Now imagine your consciousness floating above your body, your current location, your current situation. Notice how your body gets smaller and smaller. Notice how small everything around your body gets smaller; how all the details that were once overwhelming don't appear as important now. Everything gets smaller when you see it from a vantage point - a greater perspective. The very important details of HOW things get done, or even if they get done at all get tinier and tinier. 

Now begin to see your life as a straight line. From your birth, to the present moment that you are now hovering above, to the future, the unknown of your life. Now allow yourself to reach down and pick up all of those small things. Imagine your arms are hugging all of these details. They are heavy, they are burdensome, they are overwhelming and not very important when you look at the entire span of your life. Bring them back up with you as you hover high over your life's timeline. Now take a deep breath, and drop them all! Allow them to fall wherever they want to fall on your timeline. Some of them will find their way out of your life as you begin to recognize from this vantage point that they were not as important as you once thought.

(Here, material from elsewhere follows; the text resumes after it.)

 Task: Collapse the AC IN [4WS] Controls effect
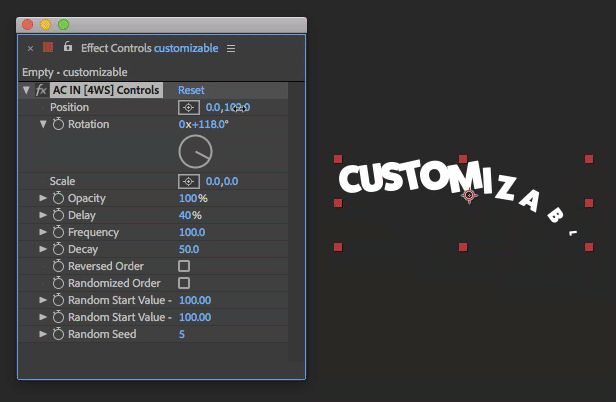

Do this exercise when you feel yourself growing to attached to outcomes. Especially those that involve other people having the basic human right to make their own choices and do things their own way. Try to allow yourself the space to not allow the decisions of others affect how you feel about yourself. The more you grow out of judgment and more in love with yourself, the more you can grow out of judgment and in love with others - unconditional love - the only love there really is. Allow people and circumstances to play out in their own way without feeling the need to control them. When you find yourself getting worked up over someone else's life choices or decisions, take a deep breath, and return to this exercise. Refocus your attention on yourself. Turn your reactions into responses and have a laugh while you're at it. Life is meant to be enjoyed! Don't take everything so seriously. Laugh at yourself and laugh at your circumstances, no matter how overwhelming they may seem, further down in your timeline, it will not be. So try to relax into that knowing right now in the present moment. It is impossible to be happy when you're not living in the present moment. Drop back into the present once you have completed the exercise and find everything you can about it to enjoy!